Collected data entries
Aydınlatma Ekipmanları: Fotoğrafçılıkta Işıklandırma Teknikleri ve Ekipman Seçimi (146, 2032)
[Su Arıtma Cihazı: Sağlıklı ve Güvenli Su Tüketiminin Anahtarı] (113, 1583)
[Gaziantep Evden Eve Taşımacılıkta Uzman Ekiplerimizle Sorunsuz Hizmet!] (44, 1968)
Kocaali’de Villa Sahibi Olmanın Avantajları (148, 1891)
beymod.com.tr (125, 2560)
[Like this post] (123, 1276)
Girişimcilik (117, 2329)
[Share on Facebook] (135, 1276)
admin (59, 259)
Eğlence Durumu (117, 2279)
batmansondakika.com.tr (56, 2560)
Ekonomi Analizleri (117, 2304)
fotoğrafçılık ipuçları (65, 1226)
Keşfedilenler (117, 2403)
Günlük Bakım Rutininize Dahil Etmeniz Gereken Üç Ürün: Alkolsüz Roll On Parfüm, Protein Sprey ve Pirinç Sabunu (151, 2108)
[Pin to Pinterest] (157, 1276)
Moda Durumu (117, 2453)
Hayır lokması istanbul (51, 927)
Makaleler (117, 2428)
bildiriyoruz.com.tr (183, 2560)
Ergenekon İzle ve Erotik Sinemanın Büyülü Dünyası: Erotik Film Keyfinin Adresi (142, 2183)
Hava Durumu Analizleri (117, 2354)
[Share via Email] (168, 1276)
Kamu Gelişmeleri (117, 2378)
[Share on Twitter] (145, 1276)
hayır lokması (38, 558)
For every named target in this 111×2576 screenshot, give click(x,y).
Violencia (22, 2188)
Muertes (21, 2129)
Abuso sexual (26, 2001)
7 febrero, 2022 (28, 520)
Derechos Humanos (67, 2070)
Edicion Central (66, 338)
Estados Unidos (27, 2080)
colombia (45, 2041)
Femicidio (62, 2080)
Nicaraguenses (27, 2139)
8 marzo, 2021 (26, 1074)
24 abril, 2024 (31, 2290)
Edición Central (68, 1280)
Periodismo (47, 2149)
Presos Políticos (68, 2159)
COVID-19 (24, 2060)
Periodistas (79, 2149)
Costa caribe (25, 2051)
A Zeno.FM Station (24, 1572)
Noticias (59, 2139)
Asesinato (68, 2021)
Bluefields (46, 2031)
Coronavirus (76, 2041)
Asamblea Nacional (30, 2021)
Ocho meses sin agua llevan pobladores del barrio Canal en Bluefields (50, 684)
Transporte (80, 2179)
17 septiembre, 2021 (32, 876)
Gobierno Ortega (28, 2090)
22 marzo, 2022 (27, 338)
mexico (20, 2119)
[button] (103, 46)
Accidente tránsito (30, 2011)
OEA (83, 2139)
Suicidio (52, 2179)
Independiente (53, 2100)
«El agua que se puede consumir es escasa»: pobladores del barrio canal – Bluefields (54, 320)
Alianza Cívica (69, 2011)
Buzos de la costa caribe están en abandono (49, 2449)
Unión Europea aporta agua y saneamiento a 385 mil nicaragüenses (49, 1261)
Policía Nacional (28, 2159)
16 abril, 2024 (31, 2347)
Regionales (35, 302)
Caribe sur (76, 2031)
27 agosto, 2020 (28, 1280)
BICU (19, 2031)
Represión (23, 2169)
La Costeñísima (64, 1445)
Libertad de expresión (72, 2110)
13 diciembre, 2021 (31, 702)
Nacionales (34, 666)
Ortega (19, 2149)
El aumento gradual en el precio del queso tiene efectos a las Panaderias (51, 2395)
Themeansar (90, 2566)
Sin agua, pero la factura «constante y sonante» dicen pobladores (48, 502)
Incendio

==

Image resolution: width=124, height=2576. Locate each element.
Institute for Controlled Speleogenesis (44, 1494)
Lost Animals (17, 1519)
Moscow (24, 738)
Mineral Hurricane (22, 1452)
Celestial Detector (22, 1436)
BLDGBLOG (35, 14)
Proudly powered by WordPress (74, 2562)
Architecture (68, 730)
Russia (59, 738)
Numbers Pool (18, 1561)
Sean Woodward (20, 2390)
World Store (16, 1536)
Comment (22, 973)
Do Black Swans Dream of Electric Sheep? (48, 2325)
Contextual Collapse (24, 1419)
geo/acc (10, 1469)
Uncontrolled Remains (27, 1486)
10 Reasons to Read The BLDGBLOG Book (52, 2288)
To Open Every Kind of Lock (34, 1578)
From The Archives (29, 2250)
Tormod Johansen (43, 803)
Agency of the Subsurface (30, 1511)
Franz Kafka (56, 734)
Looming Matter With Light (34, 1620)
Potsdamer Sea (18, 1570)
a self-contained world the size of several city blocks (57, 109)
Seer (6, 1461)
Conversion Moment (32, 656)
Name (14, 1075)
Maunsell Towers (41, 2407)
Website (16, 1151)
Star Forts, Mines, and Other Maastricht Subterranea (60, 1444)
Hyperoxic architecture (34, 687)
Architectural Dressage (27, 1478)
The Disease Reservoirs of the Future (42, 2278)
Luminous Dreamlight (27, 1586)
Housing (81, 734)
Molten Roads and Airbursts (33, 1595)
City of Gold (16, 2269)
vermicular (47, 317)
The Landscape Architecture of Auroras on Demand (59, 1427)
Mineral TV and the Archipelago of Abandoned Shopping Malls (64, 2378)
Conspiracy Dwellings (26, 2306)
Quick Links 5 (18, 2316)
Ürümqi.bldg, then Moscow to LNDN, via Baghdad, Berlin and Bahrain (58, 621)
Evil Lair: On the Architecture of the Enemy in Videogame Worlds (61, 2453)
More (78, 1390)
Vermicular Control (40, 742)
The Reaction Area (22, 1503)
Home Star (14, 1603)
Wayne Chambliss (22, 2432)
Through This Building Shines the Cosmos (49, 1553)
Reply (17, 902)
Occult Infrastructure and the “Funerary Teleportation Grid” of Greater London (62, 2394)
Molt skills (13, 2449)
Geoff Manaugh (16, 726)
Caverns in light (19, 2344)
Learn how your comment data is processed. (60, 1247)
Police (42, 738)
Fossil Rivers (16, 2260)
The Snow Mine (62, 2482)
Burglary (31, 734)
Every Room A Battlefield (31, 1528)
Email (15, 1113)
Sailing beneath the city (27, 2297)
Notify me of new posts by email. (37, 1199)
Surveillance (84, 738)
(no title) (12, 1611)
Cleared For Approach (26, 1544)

---

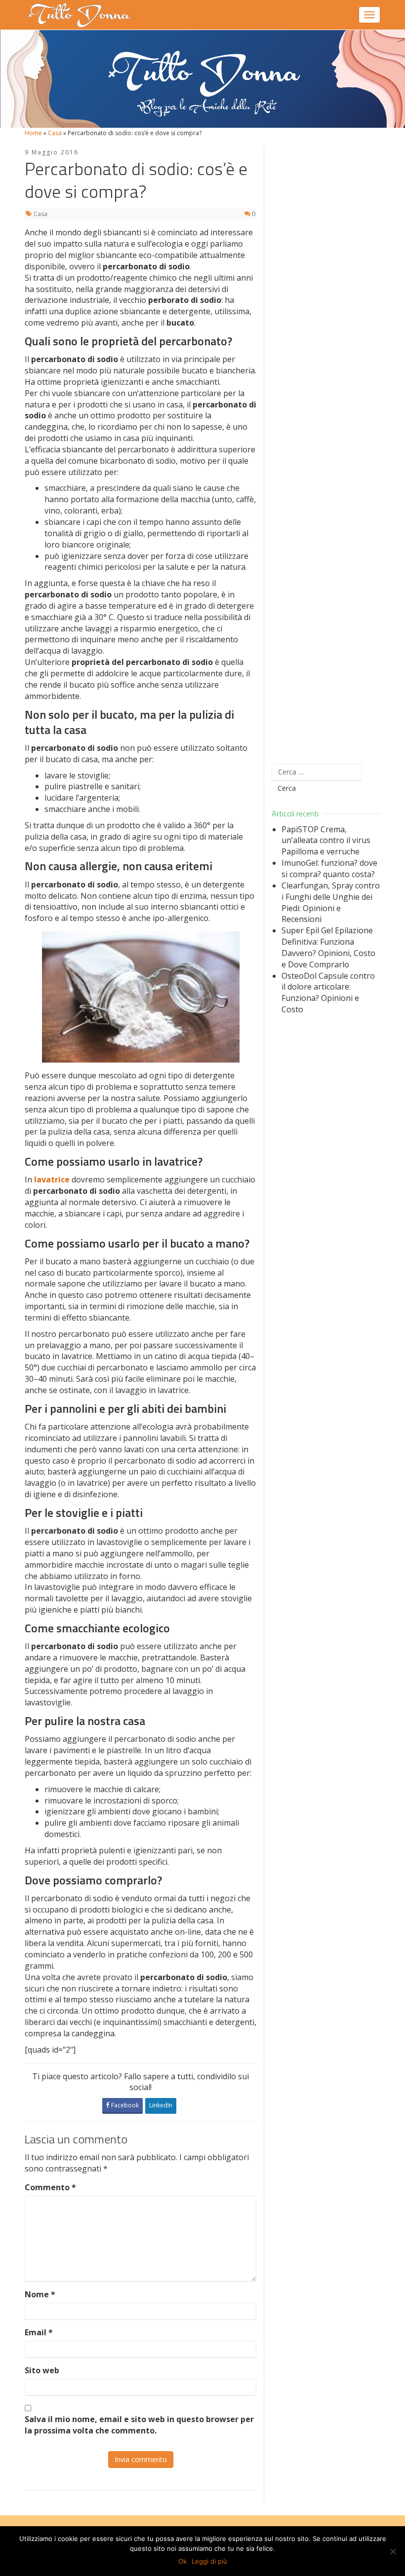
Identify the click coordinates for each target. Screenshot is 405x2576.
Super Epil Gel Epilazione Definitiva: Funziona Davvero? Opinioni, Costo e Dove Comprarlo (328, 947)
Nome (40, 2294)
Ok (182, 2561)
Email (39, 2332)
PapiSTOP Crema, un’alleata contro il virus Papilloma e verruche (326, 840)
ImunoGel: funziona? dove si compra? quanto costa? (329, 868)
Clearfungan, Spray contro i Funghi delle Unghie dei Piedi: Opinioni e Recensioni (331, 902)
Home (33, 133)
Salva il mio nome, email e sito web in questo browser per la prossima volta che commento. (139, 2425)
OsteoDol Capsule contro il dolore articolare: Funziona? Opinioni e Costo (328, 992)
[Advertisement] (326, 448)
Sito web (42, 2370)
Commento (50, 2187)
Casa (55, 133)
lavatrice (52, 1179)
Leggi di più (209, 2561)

**Problem to solve**
The range runs from the line above containing "Caverns in light (19, 2344)" to the line containing "Surveillance (84, 738)", inclusive. Restate those lines word for word and no others.

**Response**
Caverns in light (19, 2344)
Learn how your comment data is processed. (60, 1247)
Police (42, 738)
Fossil Rivers (16, 2260)
The Snow Mine (62, 2482)
Burglary (31, 734)
Every Room A Battlefield (31, 1528)
Email (15, 1113)
Sailing beneath the city (27, 2297)
Notify me of new posts by email. (37, 1199)
Surveillance (84, 738)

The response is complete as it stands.